### Alıştırma Yönergesi
Yeni yıl zamları ve gazetelerin bunları nasıl verdiği üzerine yazıya göre devletin aldığı vergiler, harçlar ve cezalar yüzde kaç zamlandı?

KAFAMI BOZAN ŞEYLER

Utanma arlanma hiç kalmadı

Yeni yıl çok ağır zamlarla geldi.

Hani “iğneden ipliğe” diye başlayan bir deyim vardır, tıpkı öyleydi.

Elektrik, doğalgaz, akaryakıt gibi temel enerji ürünlerine müthiş zamlar geldi.

Devletin aldığı vergiler, harçlar, tüm cezalar yüzde 36 zamlandı.

Asgari ücretliler, emekliler, memurlar, orta gelirli vatandaşlar ne yapacaklarını kara kara düşünürken; sarayla iltisaklı medya, sanki hiçbir şey olmamış gibi davranıyor.

Hatta bazı gazete ve televizyonlar milletle alay edercesine yayınlar yapıyorlar.

Örneğin sarayla iltisaklı yayın gruplarının en militanı Sabah grubunda zamlar neredeyse hiç yok.

Sabah’a ve aHaber’e göre zam yok ama “varlık barışı” süresi uzatılmış.

Hani şu nereden kazandıklarını açıklayamayanların yurtdışında tuttukları paraları sorgusuz sualsiz ve vergisiz ülkeye getirme hakları var ya, işte varlık barışı dedikleri o.

Saraya bağlılık ve militanlık konusunda Sabah’la yarışmaya başlayan Hürriyet’te ise elektrik zammı iyi bir şey gibi sunulmuş.

“Elektrikte yeni tarife” demiş Hürriyet ve artık fiyatların kademeli olarak uygulanacağı müjdesini vermiş.

Ama haberde aslında yapılanın yüzde 100’ü aşkın zam olduğuna hiç değinilmiyor.

Türkiye gazetesi de zam haberini “Faturanın yarısı yine devletten” başlığı ile sunmuş okurlarına.

Devlet zam yapıyor ama yarısını kendi ödüyor, gariban vatandaşı buna inandırıyorlar.

Yeni Şafak biraz daha utanmış ve zam haberini sayfanın en dibince küçücük vermiş hiç olmazsa.

Milliyet “Yeni elektrik tarifelerinin yürürlüğe girdiğini” duyurmuş o kadar, sanki zaten hep yapılan bir uygulama gibi, zam mam yok.

Akit adlı kâğıt israfına göre zam hiç yok.

MHP’nin yayın organı Türkgün zam haberini sayfanın dibinde minicik yayınlamış.

Zam haberleri konusunda en azgın gazete Aydınlık çıktı.

### Verilen Bilgiler
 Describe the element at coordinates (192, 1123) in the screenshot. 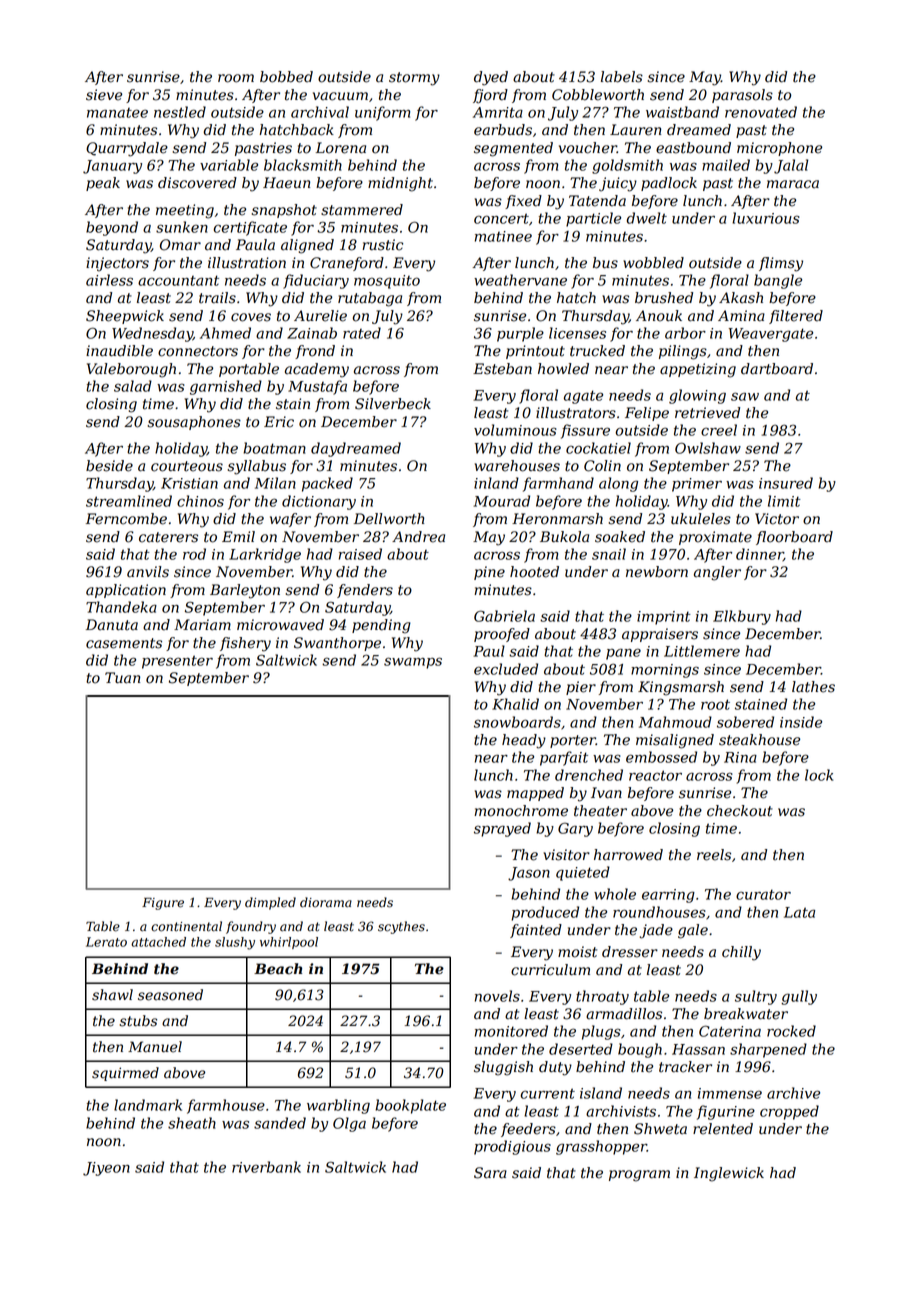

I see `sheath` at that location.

### Sorunun Çözümü
Yüzde 36 zamlandı.